Guilt flashes through Foggy like a physical pain. He crosses the room and sits on Matt's bed beside him, his voice softening somewhat but not backing down. "I know that. And I'm not trying to be insensitive, but Matt… You look like you've been in a fight. Again. If... " God, this is uncomfortable. Foggy plows onward. "If you're in some kind of University fight club and you can't talk about it, then fine, that's fine, but - if… if someone's targeting you…"

Matt looks slightly affronted, but he keeps his cool, somehow. Matt always does. "I am not in Fight Club. And nobody's 'targeting' me. I'm just… blind, Foggy. It takes me a while to develop spatial awareness for a new place. It's guesswork til then."

"You'd never been in that part of the building before?" Foggy finishes for him.

Matt shakes his head.

That still leaves some unanswered questions. Like, why did this only start happening some six months ago? And why doesn't Foggy ever seem to witness it?
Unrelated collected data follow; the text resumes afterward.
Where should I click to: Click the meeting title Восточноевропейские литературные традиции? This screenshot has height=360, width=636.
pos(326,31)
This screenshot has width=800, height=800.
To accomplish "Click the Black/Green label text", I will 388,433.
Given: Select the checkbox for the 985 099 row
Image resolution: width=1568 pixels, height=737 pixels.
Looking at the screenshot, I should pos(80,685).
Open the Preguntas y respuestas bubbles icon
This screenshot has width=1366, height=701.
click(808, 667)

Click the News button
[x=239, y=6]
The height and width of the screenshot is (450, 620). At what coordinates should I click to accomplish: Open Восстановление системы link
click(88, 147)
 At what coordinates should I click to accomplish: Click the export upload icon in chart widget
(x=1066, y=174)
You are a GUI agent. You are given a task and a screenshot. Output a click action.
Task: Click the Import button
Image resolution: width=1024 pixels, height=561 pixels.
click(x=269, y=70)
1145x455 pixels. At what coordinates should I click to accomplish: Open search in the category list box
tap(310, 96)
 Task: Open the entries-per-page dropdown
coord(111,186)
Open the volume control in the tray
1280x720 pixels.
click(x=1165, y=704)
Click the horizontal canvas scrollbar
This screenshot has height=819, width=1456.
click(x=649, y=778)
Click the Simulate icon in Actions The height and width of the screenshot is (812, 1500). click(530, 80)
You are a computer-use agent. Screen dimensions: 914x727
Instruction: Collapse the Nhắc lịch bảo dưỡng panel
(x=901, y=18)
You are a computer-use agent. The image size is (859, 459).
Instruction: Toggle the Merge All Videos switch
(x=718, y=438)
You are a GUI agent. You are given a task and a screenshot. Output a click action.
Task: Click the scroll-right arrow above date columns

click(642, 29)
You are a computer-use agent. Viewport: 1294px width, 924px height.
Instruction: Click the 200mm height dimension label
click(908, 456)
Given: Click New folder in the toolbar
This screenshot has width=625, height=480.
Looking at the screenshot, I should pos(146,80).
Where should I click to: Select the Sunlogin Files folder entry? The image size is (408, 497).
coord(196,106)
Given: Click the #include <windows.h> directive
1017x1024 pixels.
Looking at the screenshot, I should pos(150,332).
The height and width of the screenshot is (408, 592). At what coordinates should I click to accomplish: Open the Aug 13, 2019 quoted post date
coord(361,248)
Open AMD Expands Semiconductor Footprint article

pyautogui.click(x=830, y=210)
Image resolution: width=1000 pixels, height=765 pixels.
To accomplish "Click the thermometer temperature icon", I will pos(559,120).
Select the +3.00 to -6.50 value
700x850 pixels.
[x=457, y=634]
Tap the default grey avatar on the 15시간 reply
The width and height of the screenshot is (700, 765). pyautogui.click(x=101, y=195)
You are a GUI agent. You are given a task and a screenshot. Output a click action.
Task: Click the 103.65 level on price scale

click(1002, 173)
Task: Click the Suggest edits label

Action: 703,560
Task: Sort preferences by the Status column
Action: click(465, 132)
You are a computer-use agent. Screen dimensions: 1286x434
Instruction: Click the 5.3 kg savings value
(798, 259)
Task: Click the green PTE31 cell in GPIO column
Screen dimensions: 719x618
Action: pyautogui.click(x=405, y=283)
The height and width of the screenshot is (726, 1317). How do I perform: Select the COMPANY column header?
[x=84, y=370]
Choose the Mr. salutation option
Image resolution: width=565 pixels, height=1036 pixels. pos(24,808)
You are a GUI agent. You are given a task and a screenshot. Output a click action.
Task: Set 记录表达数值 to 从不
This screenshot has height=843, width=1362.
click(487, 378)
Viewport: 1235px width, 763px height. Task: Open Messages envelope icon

But maybe the answer to both is that they have fewer classes together this term. Nobody to help guide Matt across campus between classes. It's not a complete theory, but Foggy doesn't feel like prodding his friend any further - it's embarrassing for both of them. It'll do for now.

Finally, Foggy nods his understanding. He knows Matt can feel the movement through the bedsprings. "Okay. Sorry. I worry, dude, I'm not gonna lie…"

Matt grins. "You know I've been blind a lot longer than I've known you, right?"

Sheepishly, Foggy chuckles. "Yeah. Hey, can I ask you something?"

"Sure," Matt says, nodding slightly.

"Was she hot? The girl who hit you with the door?"

With a widening smirk, his roommate shrugs. "She sounded hot, while she was apologising profusely…"

"You always know. It's uncanny."

"It's a gift," replies Matt. "What can I say?"